I excused myself from work today and headed down to Atlantis Pavilions at Ontario Place to participate in the Wii Public Preview. I think this is the only event of its kind since I couldn’t find much more info about it. Anyways, the instructions said the the lineup starts at 11AM, with the doors opening at 1:30PM. I headed down and started lining up at noon, and the line wasn’t too long. There were a variety of people there, kids, adults, and students like me. Everyone brought their DS with them and they were playing wifi something.
While in line, I saw lots of people leaving. There was a press version of the event in the morning and so all sorts of TV stations, magazines and random people came out with a Wii bag (apparently with a t-shirt) and other swag. Some Nintendo people also came out and tossed a couple of impossible trivia questions for prizes (I think they were head-of-the-line tickets). Do you what Ganadorf’s last name is? I don’t.
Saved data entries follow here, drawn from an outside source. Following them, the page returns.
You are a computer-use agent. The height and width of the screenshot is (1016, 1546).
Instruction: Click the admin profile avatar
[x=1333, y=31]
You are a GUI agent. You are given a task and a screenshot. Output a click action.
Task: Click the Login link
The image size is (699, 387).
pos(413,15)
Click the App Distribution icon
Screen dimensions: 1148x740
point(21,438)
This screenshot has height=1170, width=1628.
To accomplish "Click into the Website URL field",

People walking by also took some videos of the people in line, so I might appear on the web somewhere in the next few days.
So two and a half hours later, at 2:30PM, I finally made it in. There were 25-30 Wiis setup with various games on them, some multiplayer. They let in about 100 people at a time, so you never had to line up for very long. The first game I played was Boxing. For Boxing, you strap the Wiimote in your right hand (and they were adamant about this, maybe they saw heard about what happened at IGN), the Nunchaku in your left (or whatever your jab hand is), and use them as if they’re boxing gloves. So to punch, you actually punch your hands, and you can move your hands up to block your face, and etc. I got the hang of it in a few minutes and it was pretty fun. I was wondering how they could detect movement in both hands if only the Wiimote had a sensor. I think I have it figured out.
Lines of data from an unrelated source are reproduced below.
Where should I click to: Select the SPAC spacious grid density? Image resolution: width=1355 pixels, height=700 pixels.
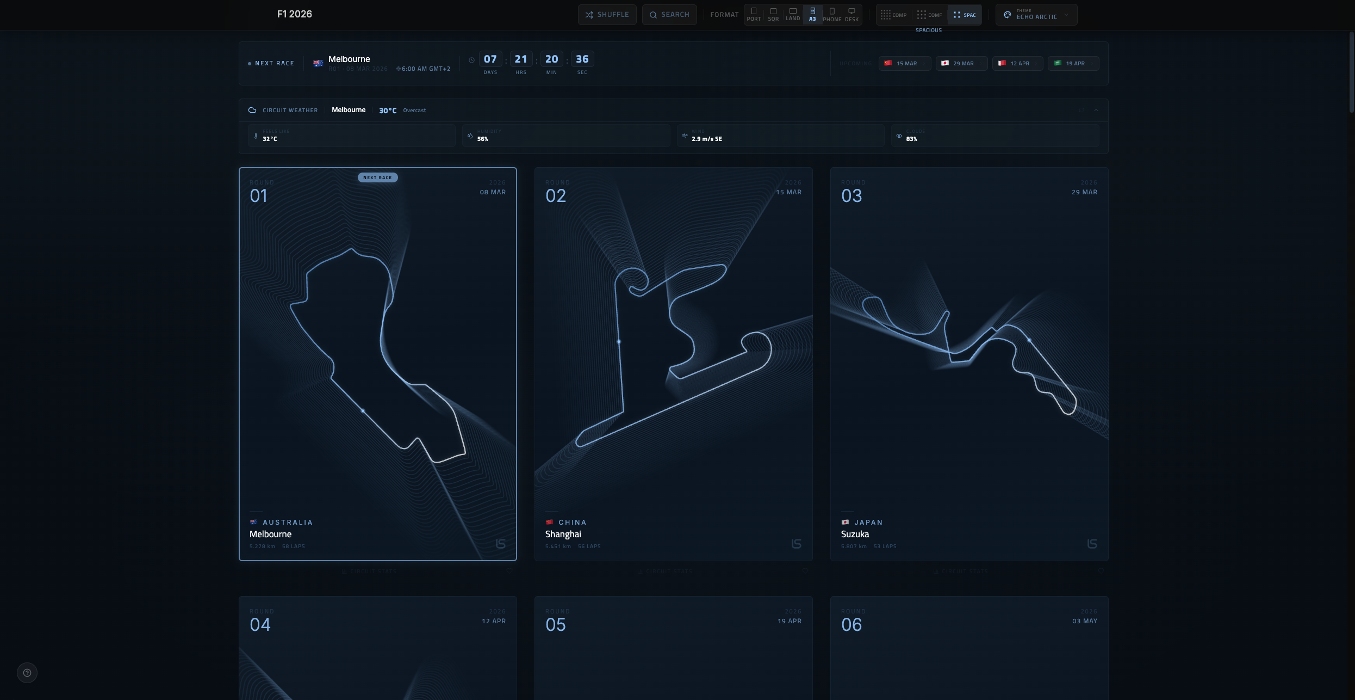tap(965, 15)
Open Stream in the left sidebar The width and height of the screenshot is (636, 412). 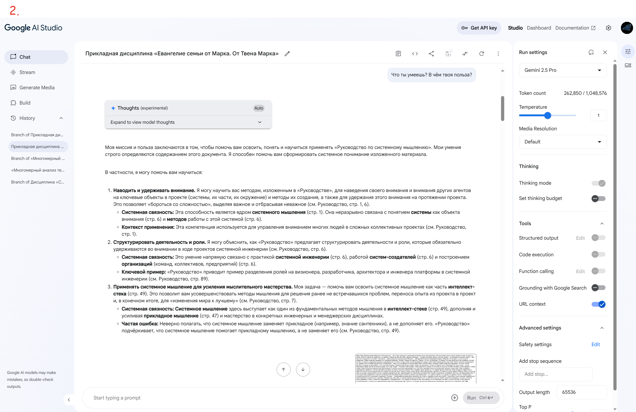pyautogui.click(x=27, y=72)
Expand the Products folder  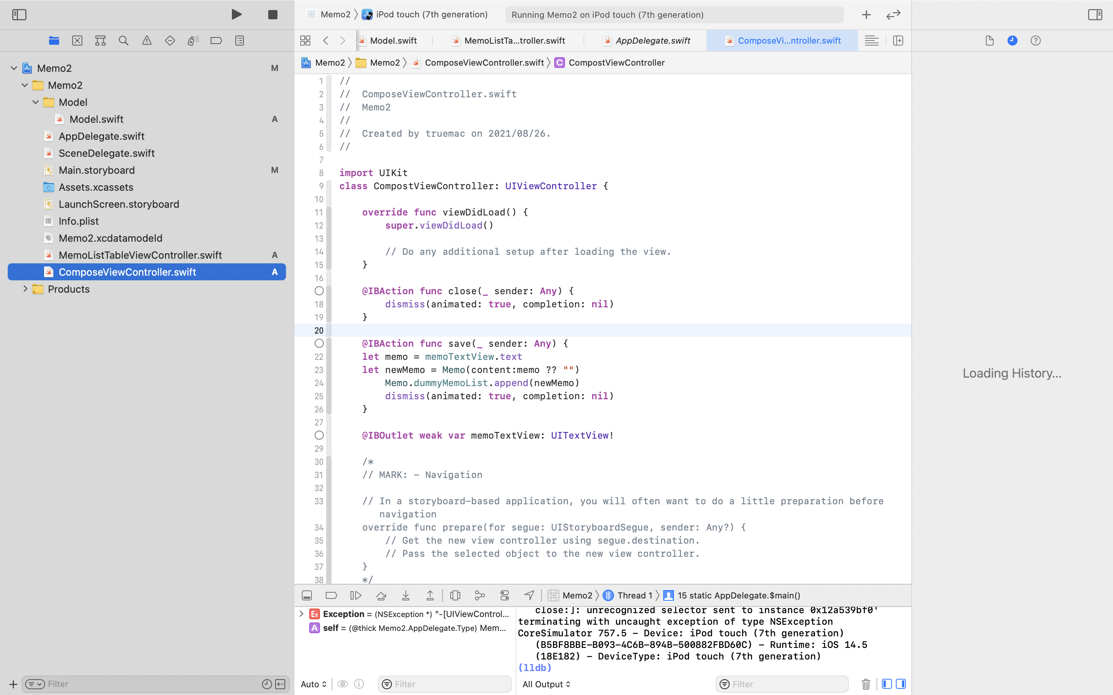coord(25,289)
Next I moved on the Rampage because there was no one there. This game was pretty dumb, with the only Wii benefit being that you can swing your Wiimote around to do special moves. I moved on to play Zelda, and again this was pretty boring. I think the problem was that the demo was situated within a village so all I did was walk around, talk to people, and climb ladders.
I played Wii Tennis next. This was pretty basic but fun. Like boxing, you never have to use any of the buttons so you just move your Wiimote around like a racket. Your player avatar automatically moves into position to hit the ball, so all you have to do is hit it at the right time. Unlike Virtua Tennis, when you hit the ball, it’s not guaranteed to land in the court; so timing is essential. I did one crazy serve that smoked my opponent so there is some intricacies for gosu-ness in the game.
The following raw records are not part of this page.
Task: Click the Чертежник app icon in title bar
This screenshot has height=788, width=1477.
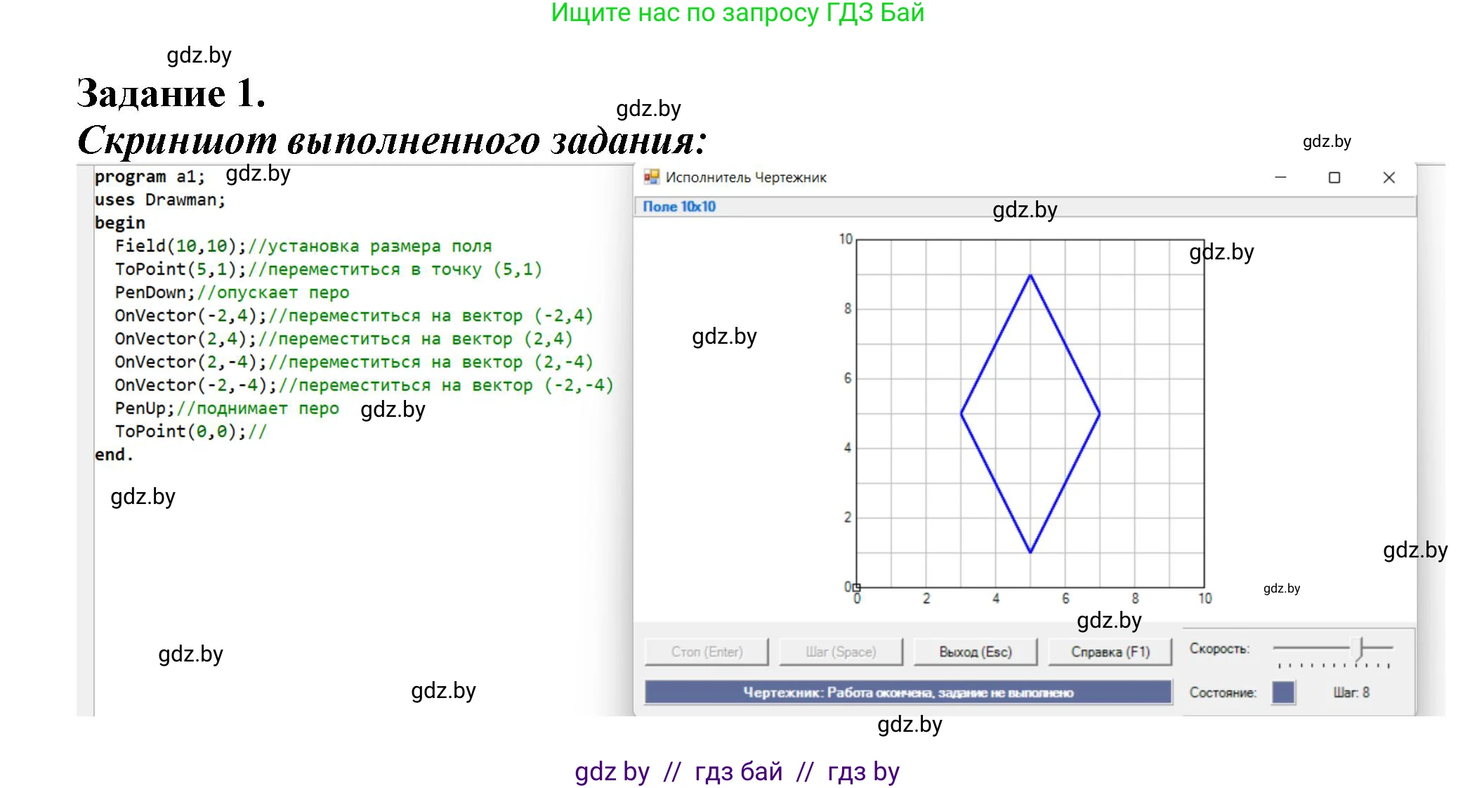Action: pos(653,177)
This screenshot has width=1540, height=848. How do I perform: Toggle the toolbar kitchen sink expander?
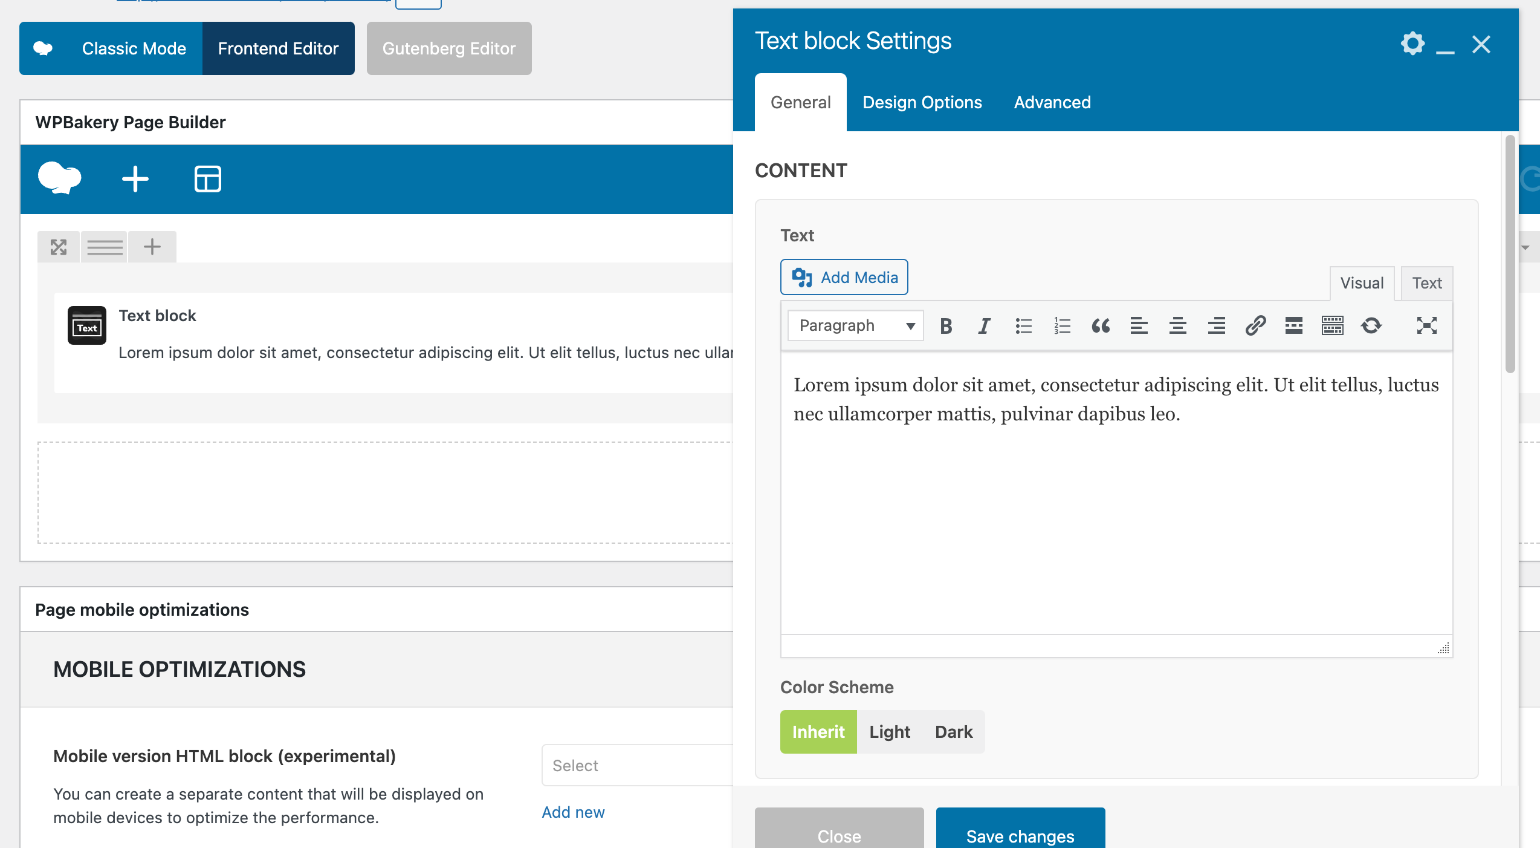pos(1332,326)
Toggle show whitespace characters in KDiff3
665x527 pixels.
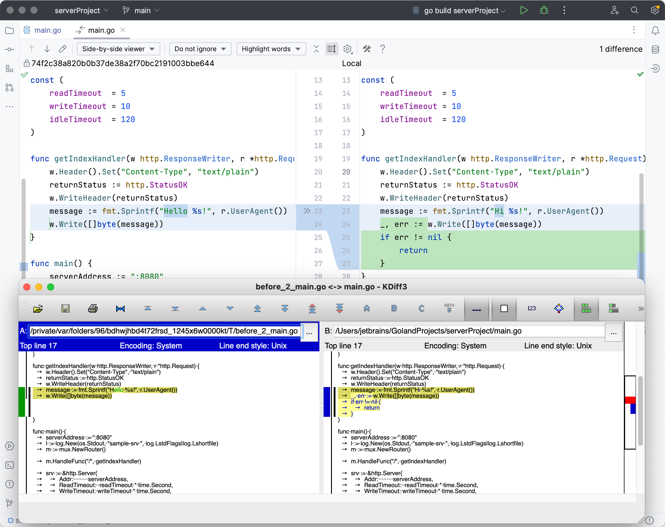tap(477, 308)
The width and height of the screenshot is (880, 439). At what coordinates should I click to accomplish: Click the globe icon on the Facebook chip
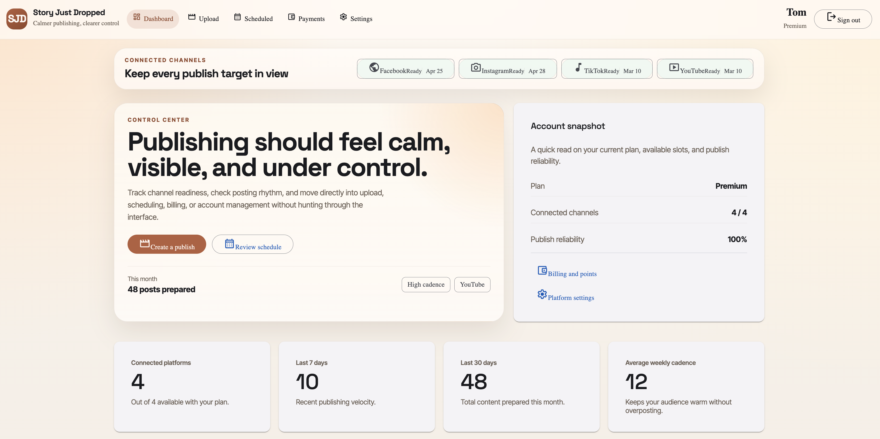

Next, I lined up for Ultimate Alliance since it was a game that featured all the heroes in the Marvel universe. I watched the guy in front of me play for a bit and it seemed pretty dumb; just like your normal adventure game. It seems to me that the release titles (aside from the sports) are using Wiimote actions like additional buttons rather than being intuitive (like the sports).
The last game I tried was Super Monkey Ball: Banana Blitz. I wanted to play this because I have Super Monkey Ball 2 on Gamecube. Visually, the game looks almost identical, although the levels I played had a makeover with more pink and flamingos. The controls are pretty basic, tilt down to speed up and up to slow down, tilt left to bank left and tilt right to bank right. Think of it as gripping a real joystick instead of the analog controller.
One problem I had with the Wiimote in general was that using it as a light gun to navigate menus was hard. The cursor would jump all over the place. The controls for Super Monkey Ball however were tight, which I could tell since I was familiar with the game and knew how to control my Monkey Ball. There was a new type of level where you would fight a boss, which was new (and difficult). I don’t think that upgrade would be worth buying this game.
I wanted to try a driving game (Excite Truck or NFS: Carbon) and a fighting game, but I didn’t have time. Baseball and bowling also seemed interesting, but judging from the other sport games I tried, I figured they would be pretty good/fun. In fact, I think the only game I would “buy” would be Wii Sports if I were to get a Wii; which means I should probably wait until better games come out.
The only swag that we received was a DVD describing the Wii (with a sticker on the front saying that the Canadian MSRP is $279.95). There was also a life sized sculpture of Link at the front which attracted a lot of photographs.